▶ _WORK TO COMPLETE_
Reproduce the entries that follow exactly. No picture should appear in the result.

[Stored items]
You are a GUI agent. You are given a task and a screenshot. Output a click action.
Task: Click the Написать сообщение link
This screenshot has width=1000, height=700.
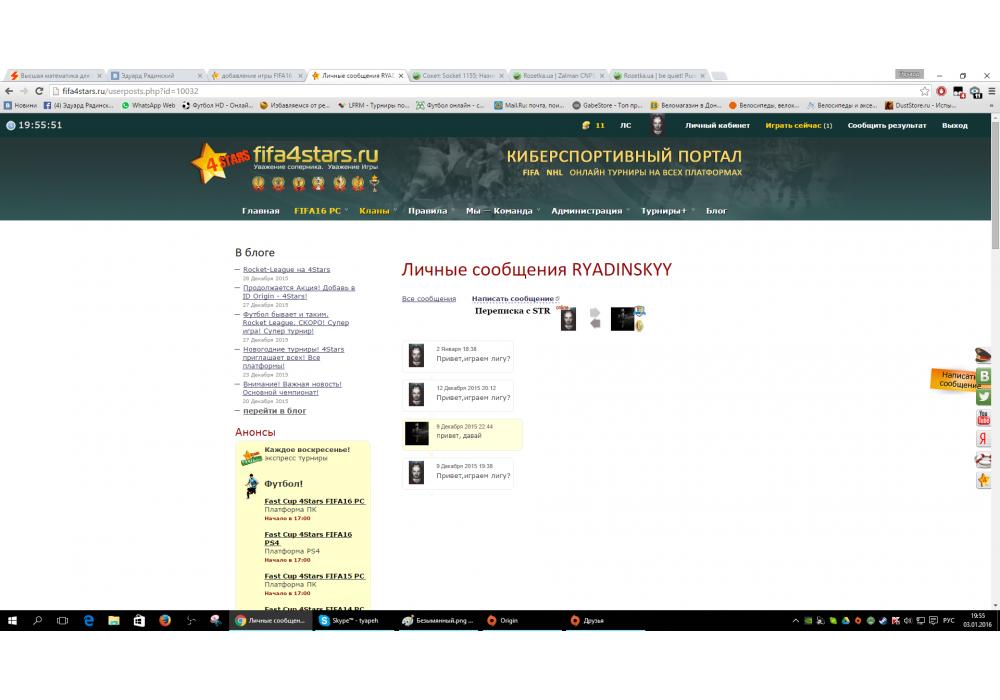(513, 299)
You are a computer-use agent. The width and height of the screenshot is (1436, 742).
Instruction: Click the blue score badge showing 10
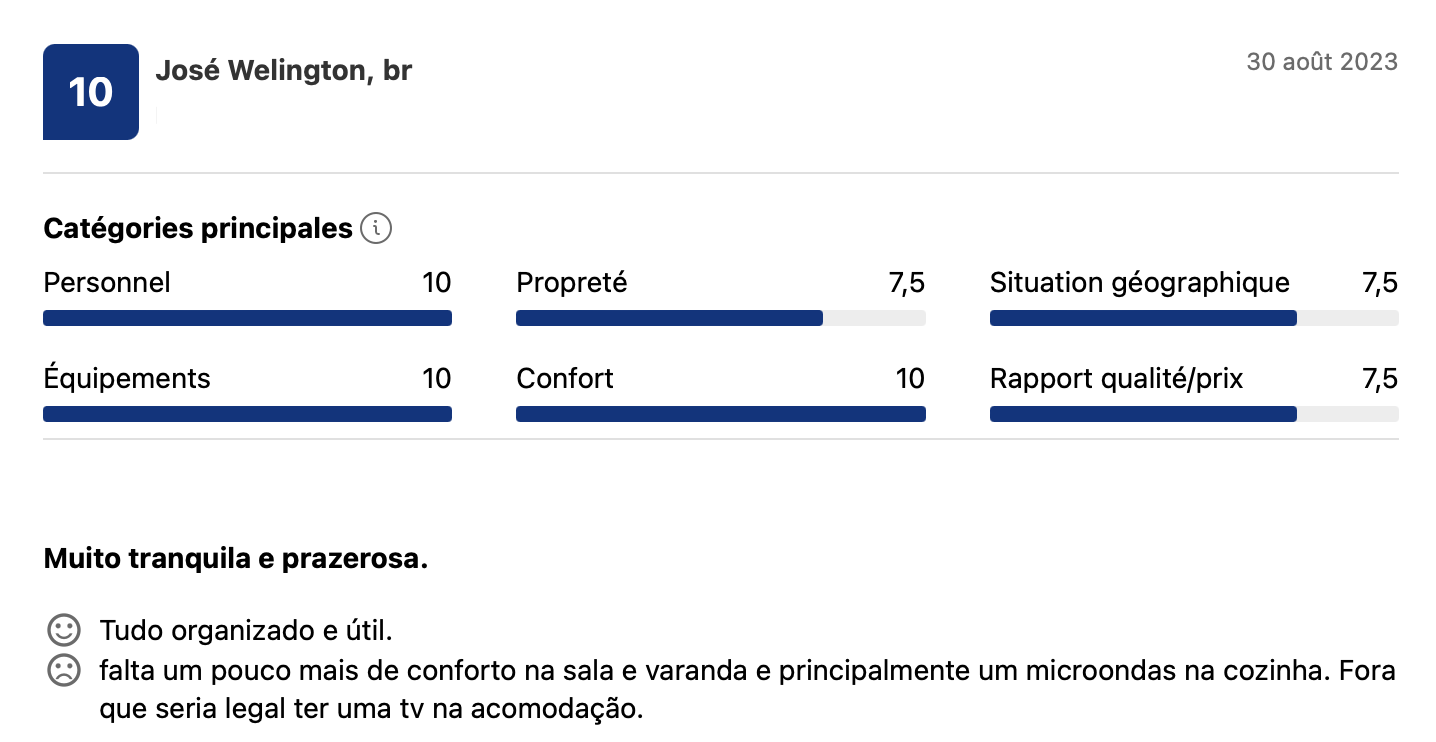tap(91, 91)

▶ _EXPECTED ANSWER_
You are a GUI agent. You are given a task and a screenshot. Output a click action.
Task: Click the Написать сообщение link
This screenshot has width=1000, height=700.
(513, 299)
You are a computer-use agent. The width and height of the screenshot is (1436, 742).
Instruction: Click the blue score badge showing 10
tap(91, 91)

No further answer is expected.